**BRIEF:** Reproduce the records below with "globe icon" replaced by "globe symbol" wherever it occurs, leaving everything else unchanged.

— BEGIN DATA SHOWN —

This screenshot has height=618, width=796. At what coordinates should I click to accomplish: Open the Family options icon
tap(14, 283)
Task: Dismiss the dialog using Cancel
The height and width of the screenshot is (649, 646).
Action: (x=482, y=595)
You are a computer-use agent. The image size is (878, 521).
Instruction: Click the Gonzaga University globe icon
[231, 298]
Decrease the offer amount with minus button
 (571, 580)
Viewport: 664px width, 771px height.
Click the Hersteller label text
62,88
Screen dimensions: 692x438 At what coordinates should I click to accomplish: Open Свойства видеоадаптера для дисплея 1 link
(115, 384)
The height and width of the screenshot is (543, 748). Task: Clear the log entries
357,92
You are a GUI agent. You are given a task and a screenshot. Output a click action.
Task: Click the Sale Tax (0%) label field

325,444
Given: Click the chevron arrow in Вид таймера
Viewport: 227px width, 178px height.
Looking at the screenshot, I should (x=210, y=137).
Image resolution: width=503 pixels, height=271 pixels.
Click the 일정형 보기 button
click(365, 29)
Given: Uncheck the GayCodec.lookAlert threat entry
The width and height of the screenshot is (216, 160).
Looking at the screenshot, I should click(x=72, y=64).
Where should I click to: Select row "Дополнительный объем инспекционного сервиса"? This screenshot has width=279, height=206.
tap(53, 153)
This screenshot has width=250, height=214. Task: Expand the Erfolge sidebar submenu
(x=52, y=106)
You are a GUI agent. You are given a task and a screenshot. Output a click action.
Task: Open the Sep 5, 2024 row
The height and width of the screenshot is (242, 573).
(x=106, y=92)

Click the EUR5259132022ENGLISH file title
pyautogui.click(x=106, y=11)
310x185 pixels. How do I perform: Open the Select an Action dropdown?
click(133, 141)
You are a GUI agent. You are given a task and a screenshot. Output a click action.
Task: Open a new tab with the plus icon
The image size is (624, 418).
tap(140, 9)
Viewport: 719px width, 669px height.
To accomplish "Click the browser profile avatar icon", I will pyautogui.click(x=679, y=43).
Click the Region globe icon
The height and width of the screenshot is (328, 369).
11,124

— END DATA SHOWN —

**FULL RESPONSE:**
This screenshot has height=618, width=796. At what coordinates should I click to accomplish: Open the Family options icon
tap(14, 283)
Task: Dismiss the dialog using Cancel
The height and width of the screenshot is (649, 646).
Action: (x=482, y=595)
You are a computer-use agent. The image size is (878, 521).
Instruction: Click the Gonzaga University globe symbol
[231, 298]
Decrease the offer amount with minus button
 (571, 580)
Viewport: 664px width, 771px height.
Click the Hersteller label text
62,88
Screen dimensions: 692x438 At what coordinates should I click to accomplish: Open Свойства видеоадаптера для дисплея 1 link
(115, 384)
The height and width of the screenshot is (543, 748). Task: Clear the log entries
357,92
You are a GUI agent. You are given a task and a screenshot. Output a click action.
Task: Click the Sale Tax (0%) label field

325,444
Given: Click the chevron arrow in Вид таймера
Viewport: 227px width, 178px height.
Looking at the screenshot, I should (x=210, y=137).
Image resolution: width=503 pixels, height=271 pixels.
Click the 일정형 보기 button
click(365, 29)
Given: Uncheck the GayCodec.lookAlert threat entry
The width and height of the screenshot is (216, 160).
Looking at the screenshot, I should click(x=72, y=64).
Where should I click to: Select row "Дополнительный объем инспекционного сервиса"? This screenshot has width=279, height=206.
tap(53, 153)
This screenshot has width=250, height=214. Task: Expand the Erfolge sidebar submenu
(x=52, y=106)
You are a GUI agent. You are given a task and a screenshot. Output a click action.
Task: Open the Sep 5, 2024 row
The height and width of the screenshot is (242, 573).
(x=106, y=92)

Click the EUR5259132022ENGLISH file title
pyautogui.click(x=106, y=11)
310x185 pixels. How do I perform: Open the Select an Action dropdown?
click(133, 141)
You are a GUI agent. You are given a task and a screenshot. Output a click action.
Task: Open a new tab with the plus icon
The image size is (624, 418).
tap(140, 9)
Viewport: 719px width, 669px height.
To accomplish "Click the browser profile avatar icon", I will pyautogui.click(x=679, y=43).
Click the Region globe symbol
The height and width of the screenshot is (328, 369).
11,124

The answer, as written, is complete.